▶ [Task brief]: If a line in the data below holds the word "sidebar", include it in the count. Give only the final number.

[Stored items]
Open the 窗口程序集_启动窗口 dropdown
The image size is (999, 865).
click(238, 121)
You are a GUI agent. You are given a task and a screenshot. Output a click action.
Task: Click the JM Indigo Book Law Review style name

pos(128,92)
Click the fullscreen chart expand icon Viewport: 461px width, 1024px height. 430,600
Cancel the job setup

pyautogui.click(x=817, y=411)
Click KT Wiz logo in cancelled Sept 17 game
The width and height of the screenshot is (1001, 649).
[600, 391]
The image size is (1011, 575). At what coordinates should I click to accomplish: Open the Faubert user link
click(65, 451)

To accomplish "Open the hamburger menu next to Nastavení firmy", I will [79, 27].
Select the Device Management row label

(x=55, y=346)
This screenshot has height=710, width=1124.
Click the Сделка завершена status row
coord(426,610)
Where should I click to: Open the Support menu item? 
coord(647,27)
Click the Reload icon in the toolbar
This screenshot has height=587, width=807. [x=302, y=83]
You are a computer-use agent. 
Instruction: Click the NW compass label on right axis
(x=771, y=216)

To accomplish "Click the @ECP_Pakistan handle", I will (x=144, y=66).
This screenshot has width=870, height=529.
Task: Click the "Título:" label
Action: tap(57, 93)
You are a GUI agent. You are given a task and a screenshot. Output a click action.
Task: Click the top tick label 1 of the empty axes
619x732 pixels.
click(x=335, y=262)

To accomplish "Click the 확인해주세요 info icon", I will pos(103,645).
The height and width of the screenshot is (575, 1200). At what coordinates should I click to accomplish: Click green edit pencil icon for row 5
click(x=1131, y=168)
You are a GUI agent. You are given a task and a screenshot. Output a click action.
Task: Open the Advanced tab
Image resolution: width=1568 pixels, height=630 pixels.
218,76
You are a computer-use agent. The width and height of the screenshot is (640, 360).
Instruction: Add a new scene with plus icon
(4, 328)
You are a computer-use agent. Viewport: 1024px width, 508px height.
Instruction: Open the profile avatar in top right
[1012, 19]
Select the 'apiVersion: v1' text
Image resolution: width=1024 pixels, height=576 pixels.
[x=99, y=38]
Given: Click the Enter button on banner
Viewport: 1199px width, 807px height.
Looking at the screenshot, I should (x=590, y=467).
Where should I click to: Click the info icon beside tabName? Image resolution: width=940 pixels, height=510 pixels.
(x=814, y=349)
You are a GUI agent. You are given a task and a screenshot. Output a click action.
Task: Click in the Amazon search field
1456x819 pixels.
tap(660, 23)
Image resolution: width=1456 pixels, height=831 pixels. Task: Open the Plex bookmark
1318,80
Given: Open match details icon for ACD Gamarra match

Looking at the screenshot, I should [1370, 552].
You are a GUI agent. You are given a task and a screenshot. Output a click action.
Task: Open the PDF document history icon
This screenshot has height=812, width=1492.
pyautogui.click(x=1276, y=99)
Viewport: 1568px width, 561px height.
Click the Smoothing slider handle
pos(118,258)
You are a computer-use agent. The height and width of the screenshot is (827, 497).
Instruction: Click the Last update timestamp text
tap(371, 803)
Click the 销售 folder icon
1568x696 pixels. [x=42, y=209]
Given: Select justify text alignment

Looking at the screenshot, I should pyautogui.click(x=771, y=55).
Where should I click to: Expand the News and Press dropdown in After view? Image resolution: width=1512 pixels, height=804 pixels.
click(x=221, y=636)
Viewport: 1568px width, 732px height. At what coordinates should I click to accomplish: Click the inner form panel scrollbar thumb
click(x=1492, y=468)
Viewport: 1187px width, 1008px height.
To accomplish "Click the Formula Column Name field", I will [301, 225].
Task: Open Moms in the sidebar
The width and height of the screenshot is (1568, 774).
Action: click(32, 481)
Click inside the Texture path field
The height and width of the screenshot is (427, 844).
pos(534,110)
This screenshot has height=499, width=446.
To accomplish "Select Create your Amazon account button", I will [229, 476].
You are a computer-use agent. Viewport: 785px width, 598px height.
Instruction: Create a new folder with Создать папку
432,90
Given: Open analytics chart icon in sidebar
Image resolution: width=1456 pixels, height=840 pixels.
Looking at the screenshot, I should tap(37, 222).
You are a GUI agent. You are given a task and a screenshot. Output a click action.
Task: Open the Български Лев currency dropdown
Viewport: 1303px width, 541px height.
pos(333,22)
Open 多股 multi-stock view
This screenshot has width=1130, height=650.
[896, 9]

▶ [Exercise solution]: 2